ボールを追いかけて、動く必要がありますし、またテークバックをしてエネルギーを作らなければいけません。
では、この矛盾をどうすれば、解決する事ができるか?
ここでパントマイムの要素が必要になるわけです。
一般的には身体を動かせば、ラケットは身体の動きに伴って、色々な方向に向きます。
ところが、安定してボールをコントロールするプレーヤーは身体は色々な動きをしますが、ラケット面はコントロールしたい方向にいつも向いているわけです。
これってまさにパントマイムの壁と同じです。
基準が自分の身体の動きではなく、狙った方向になっているのです。
また、違う例を挙げると方向音痴の人とも良く似ています。
方向音痴の方は自分の身体の動きや向きが基準になります。
ですから、何度か、移動する方向を変えると、どちらに行けば良いかが分からなくなります。
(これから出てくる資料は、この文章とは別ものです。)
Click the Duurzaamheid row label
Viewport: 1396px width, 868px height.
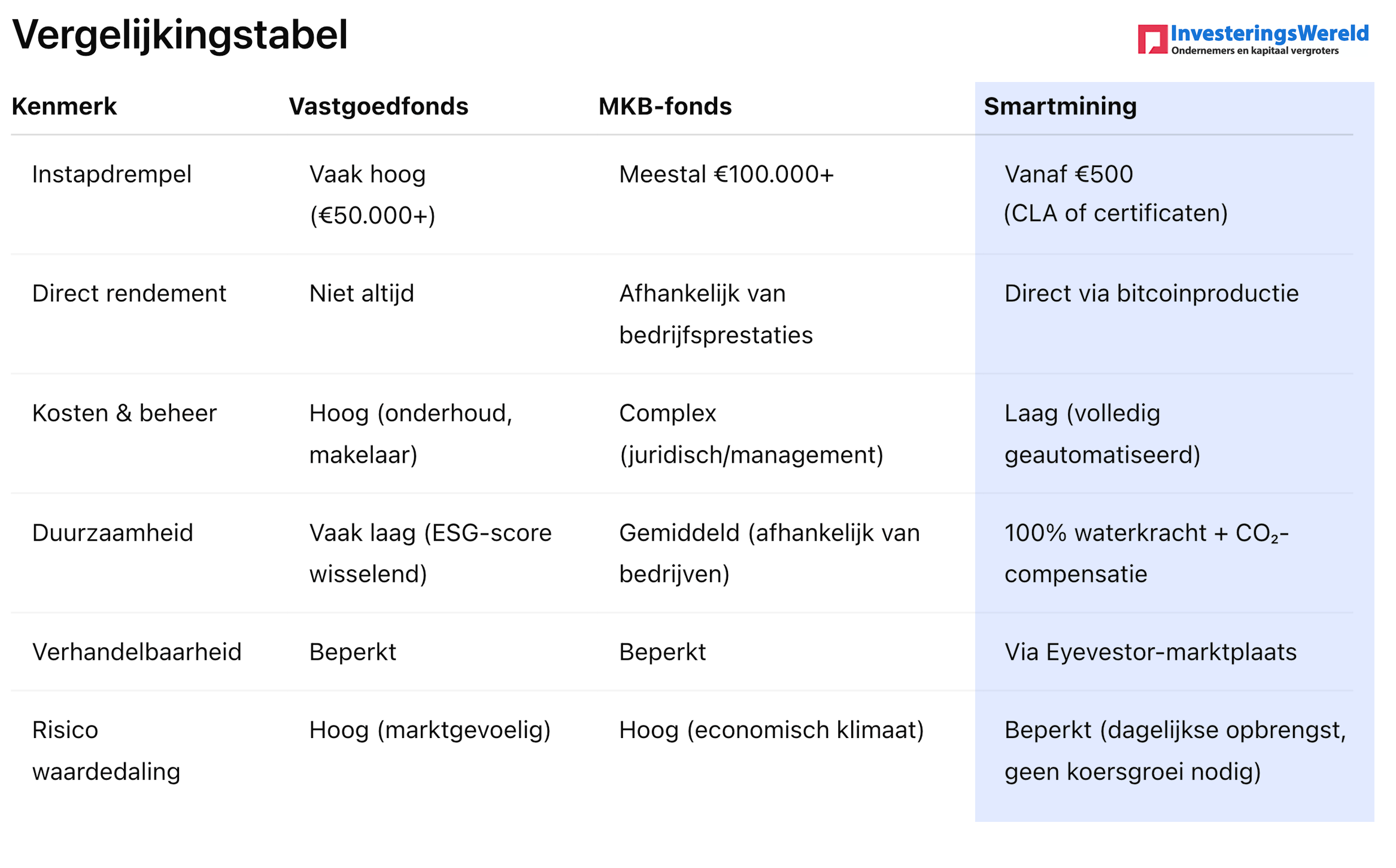pos(113,533)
ところが、方向音痴ではない人は、自分が目指す場所が絶対基準になります。
ですから、身体が移動する方向が変わっても、目指す方向を失う事はありません。
これともよく似ています。
さて、話をテニスに戻しますが、先ほども言ったようにラケット面はボールのコントロールを決定する大きな要素です。
ラケット面をコントロールする事ができるとボールは急激に安定します。
そこで必要になるのが、先ほど言ったようなパントマイムの要素です。
ところが、コントロールが中々身に付かないプレーヤーは自分の身体に対して、ラケットをコントロールしようと練習します。
中でも最も多いのが理想的なフォームや動きを身につけようとする事です。
一見このような練習は正しくて効果があるように思うかもしれません。
と言うより、テニスコーチを始め、ほとんどの方がそう思っているでしょう。
ですが、それは勘違いです。
理想のフォームを覚えようとすれば、するほど、自分の身体の動きが基準になって、ラケット面が決まる事になります。
これを覚えてしまうと、身体の向きや動きを変える事ができなくなってしまいます。
また、逆に動いてしまえば、ラケット面は違う方向を向くので、ボールはコントロールできなくなります。
これでは方向音痴の人が方向を失うのと同じです。
いずれにしても、実戦的とはほど遠い物になります。
その為に、理想のフォームや正しい動きを練習すれば、するほど、簡単なボールはコントロールできるのに試合では全く出来ない矛盾が生まれてくるのです。
ですが、逆にパントマイムのような感覚を磨く練習をすれば、この問題は急激に解消します。
身体はどんなに走り回っても、また、どんなに捻っても、ラケットはいつも狙った方向を向くようになります。
こうなれば、とても実戦的なのは容易に想像できると思います。
あなたに目指していただきたいのはそんなテニスです。
特別に難しい事ではありません。
その感覚を身につける為の練習をするか?しないか?
それだけです。
練習さえすれば自然と、その感覚が磨かれていきます。
本日のお話は以上です。
いつも長文お読みいただいて本当にありがとうございます。